__PROBLEMI DA RISOLVERE__
[1] Stabilisci se le affermazioni (a), (b) e (c) concordano con il brano sul Patto di Limbadi. Per ciascuna rispondi sì o no e cita testualmente le parole del brano che lo dimostrano.
(a) L'evento si è svolto in un bene confiscato.
(b) Don Ennio Stamile ha letto 12 punti del Patto.
(c) L'appuntamento è stato moderato da Pantaleone Mercuri.
[2] Riporta fedelmente la parte del brano sul Patto di Limbadi che si apre con le parole contenenti "L'intervento di don" e si chiude con "firmato il Patto.".
[3] Rispondi alle domande sul brano sul Patto di Limbadi.
(a) Chi ha salutato la platea dei sindaci?
(b) Chi è il presidente della fondazione Interesse Uomo?
(c) Quale ruolo ricopre Don Ennio Stamile in Libera?

__BRANO SCELTO__
——————————

L'intervento di don Luigi Ciotti a Limbadi
2 minuti per la letturaLIMBADI – Tante fasce tricolore, provenienti da tutta la Calabria, dagli angoli più remoti, dalle comunità più piccole: una lista folta, quella dei Comuni che hanno firmato il Patto.
In un luogo emblema: l’Università della Ricerca, della Memoria e dell’Impegno, sorta in un bene confiscato. Il clima è disteso, si respira entusiasmo, riecheggiano parole fortissime, citazioni di quelle che animano la platea e scaldano le coscienze.
Un filo comune ha legato gli interventi di tutti i relatori: il grande dinamismo, uno straordinario desiderio di riscattare questa terra, così atavicamente moribonda. Ha salutato la platea dei sindaci, Pantaleone Mercuri, sindaco di Limbadi. Ha introdotto l’evento Don Ennio Stamile, referente regionale di Libera: «Meno di 20 giorni fa abbiamo attraversato la Calabria è straordinaria, ma la sua gente si deve liberare».
Ennio Stamile ha letto i 14 punti del Patto di Limbadi, invitando i sindaci «a costituirsi parte civile nei processi di ‘ndrangheta e a favoreggiare nelle gare d’appalto gli imprenditori che hanno denunciato». Su tre parole si è concentrato don Marcello Cozzo, presidente della fondazione Interesse Uomo: «Convenienza, legalità e dignità».
I punti nascono dall’ascolto quotidiano della rabbia e della disperazione di chi denuncia: «Bisogna denunciare non soltanto per convenienza, ma per far prevalere la legalità. A patto che il gesto coraggioso del singolo assuma una veste collettiva, deve essere la denuncia di un intero paese». A moderare l’appuntamento, Nicola Fiorita, del Comitato Scientifico UniRimi.

——————————

__ITEM FORNITI__
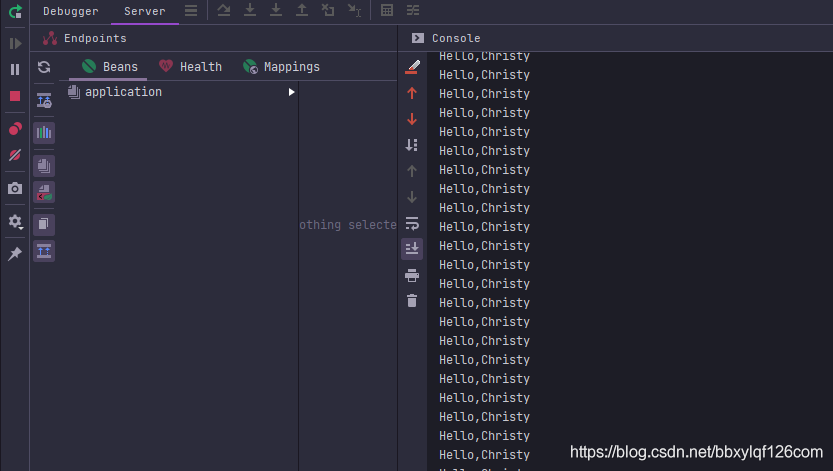Image resolution: width=833 pixels, height=471 pixels.
Task: Click the Evaluate Expression calculator icon
Action: click(387, 11)
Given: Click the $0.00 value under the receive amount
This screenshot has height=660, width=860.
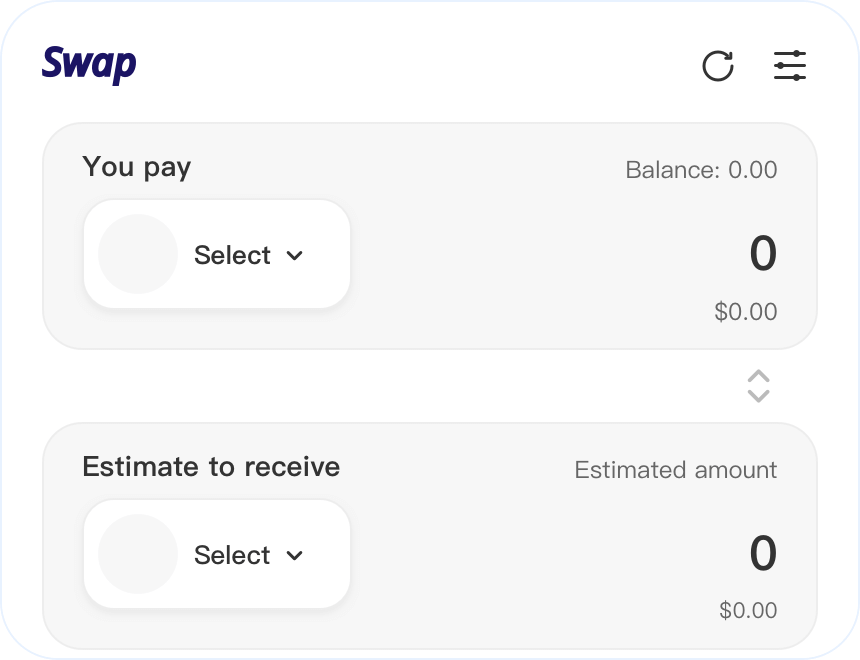Looking at the screenshot, I should (x=748, y=610).
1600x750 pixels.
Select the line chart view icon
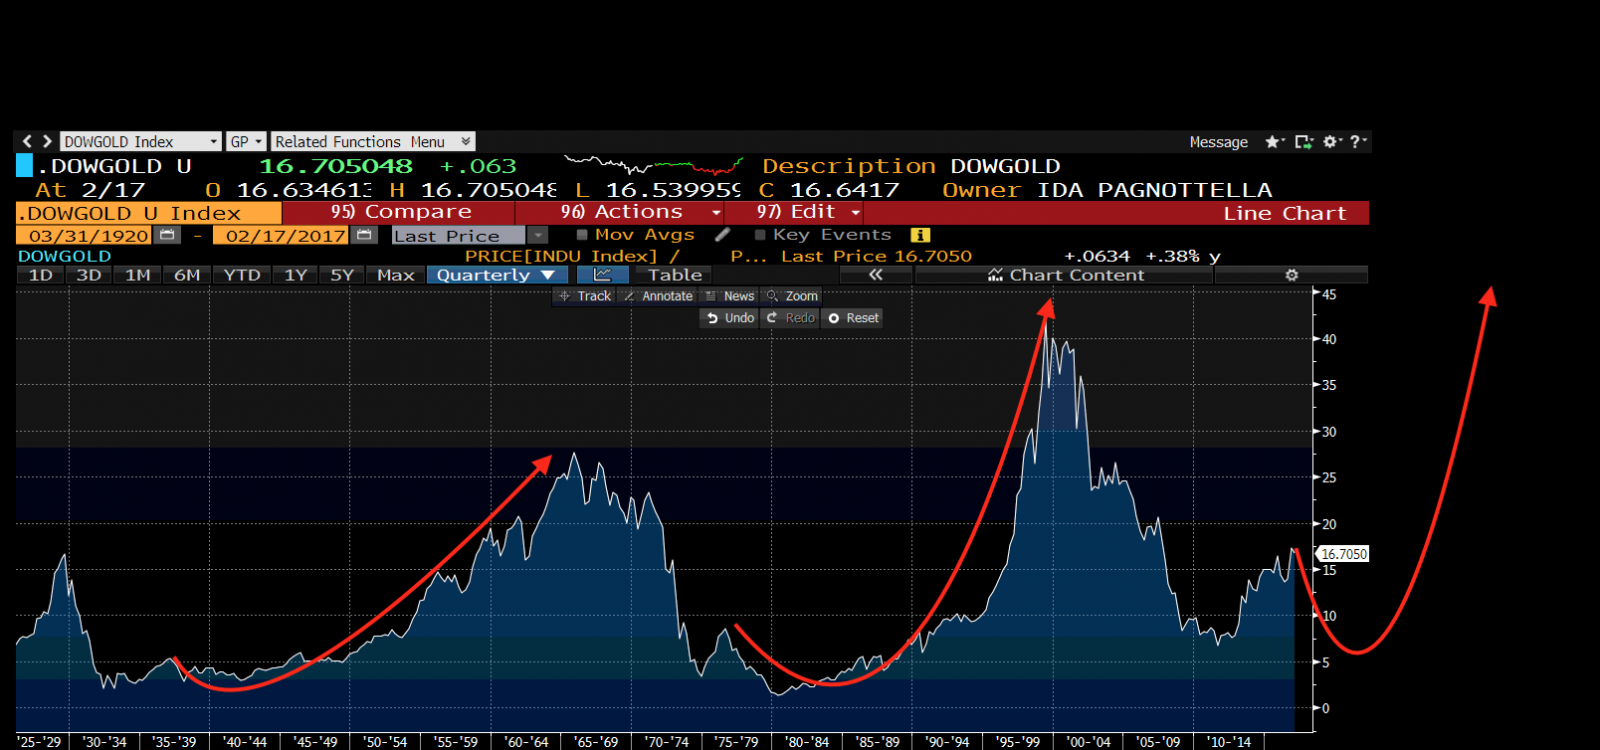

——————————

__RISULTATI DEGLI ESERCIZI__
[1]
(a) Sì: «sorta in un bene confiscato».
(b) No: «Ennio Stamile ha letto i 14 punti del Patto di Limbadi».
(c) No: «A moderare l’appuntamento, Nicola Fiorita».

[2]
L'intervento di don Luigi Ciotti a Limbadi
2 minuti per la letturaLIMBADI – Tante fasce tricolore, provenienti da tutta la Calabria, dagli angoli più remoti, dalle comunità più piccole: una lista folta, quella dei Comuni che hanno firmato il Patto.

[3]
(a) Pantaleone Mercuri, sindaco di Limbadi.
(b) Don Marcello Cozzo.
(c) È il referente regionale di Libera.